Bone marrow cells collection and processing

Approximately 100 ml of bone marrow were collected from puncture and aspiration of patients' posterior iliac crest under general anesthesia at HUPES-UFBA Operating Theater. The filtrated aspirate was processed at the SEPAX cell separator (Biosafe, Switzerland). The mononuclear cells (BMMC) that were isolated and purified in a Ficoll-PaqueTM Plus (Amersham Biosciences) gradient (d=1.077 g/mL) were re-suspended in a final volume (~25 ml) of physiological saline solution with 5% human serum albumin and stored for injection. A small fraction of the cell suspension was reserved for immuno-phenotypíng, cell viability and microbiological assays.

Cell phenotyping and quality control

The viability of infused cells, as determined by Trypan blue exclusion, was above 95%. The study of the presence of potential microbiologic contaminants, monitored by blood culture and traditional microbiologic tests, showed negative results.

The identification and counting of leukocyte populations on the BMMC fraction were assessed by flow cytometry. The characteristic expression of surface marker proteins of cell strains was analyzed by anti-CD34 monoclonal antibodies (multiple potent hematopoietic stem cells) combined with phycoerythrin and anti-CD45 (leukocytes pan-marker) combined with PerCp (Becton Dickison). Murine antibodies of the same isotype were employed as controls. Twenty thousand marked cells were acquired and analyzed on a FACSCalibur Flow Cytometry System (BD Bioscience) an on CellQuest and WinMDI v 2.8 software.

Osteonecrosis decompression and autologous stem cells grafting

Decompression was provided by means of percutaneous and bone transfixation using a trephine needle (3 mm in diameter). The procedure was previously planned using NMR images, and the needle position at the femoral head area was monitored by radioscopy. After decompression, the concentrated BMMC fraction was infused at the osteonecrosis area with the aid of a small trocar. Each patient received a BMMC infusion at the central area of the osteonecrosis usually through a single injection puncture. Leakage of the infused BMMC fraction was avoided by a small local blood tampon.

Clinical and Radiographic Evaluation

Patients were evaluated preoperatively, and three and six months postoperatively, or whenever necessary. Pain, function, joint range of motion, and deformities were rated according to the scores suggested by Harris⁽¹²⁾ where a score scale ranging from 0 to 100 is attributed to those parameters.

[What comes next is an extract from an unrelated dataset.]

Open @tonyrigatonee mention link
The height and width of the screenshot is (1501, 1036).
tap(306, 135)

Hip function was rated according to the Harris Hip Score, as excellent (91 - 100 points), good (81 - 90 points), moderate (70 - 80 points) and poor (< 70 points).

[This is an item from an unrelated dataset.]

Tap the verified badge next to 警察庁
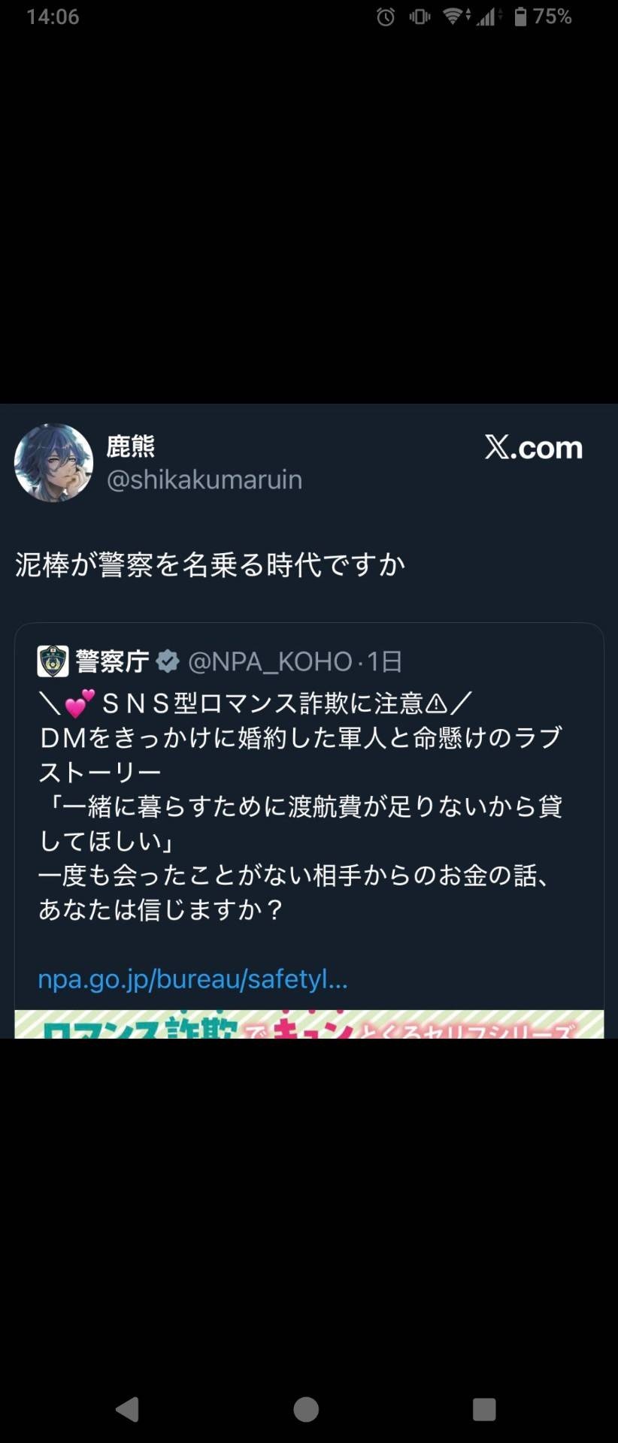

X-ray images of the hip were assessed preoperatively, at the early postoperative period and on a quarterly basis in order to examine lesion size, the presence of indicative signs of spinal cord swelling and degenerative changes, according to Table 1.

Statistical Analysis

The paired t-test for variance analysis was employed to determine the significance level of the differences found between pre- and postoperative Harris Hip Score values. P values <0.05 were regarded as significant. Correlation coefficients between clinical assessments results and cell factors were determined by means of the Spearman's correlation test.

RESULTS

No patient showed changes on oxygen saturation, pulse, blood pressure, intertrochanteric fracture or other complications during anesthetic and surgical procedures. The average procedure time was 2.5 h (1.5 4h). The injection of BMMC fraction occurred approximately 1.5 h after bone marrow collection. No infection, bruises or chronic pain at the injection site were reported.

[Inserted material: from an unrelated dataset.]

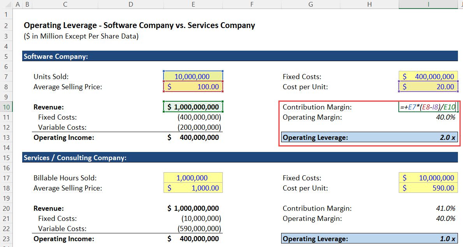Click the Cost per Unit cell showing $20.00
The image size is (463, 247).
(428, 86)
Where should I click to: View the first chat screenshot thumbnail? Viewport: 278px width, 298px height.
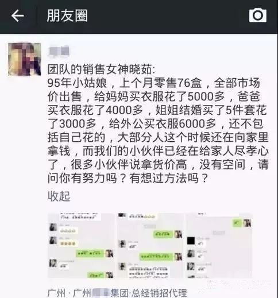click(81, 245)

Clinical and Radiographic Evaluation

Most patients reported severe pain during preoperative examination, while 7 patients reported absence of pain three months after the procedure. The results of the questionnaire showed a preoperative mean Harris Hip Score of 78.5 +/- 6.2 points. After 3 and 6 months, the average associated score was 98,3 +/- 2,5 points. Questionnaire scores were significantly superior at the postoperative period (p<0.001 paired t-test) (Table 3). This significant difference pointed out to a favorable recovery of hip functions, reduced pain, and higher quality of daily activities on these patients, despite of the relatively limited series.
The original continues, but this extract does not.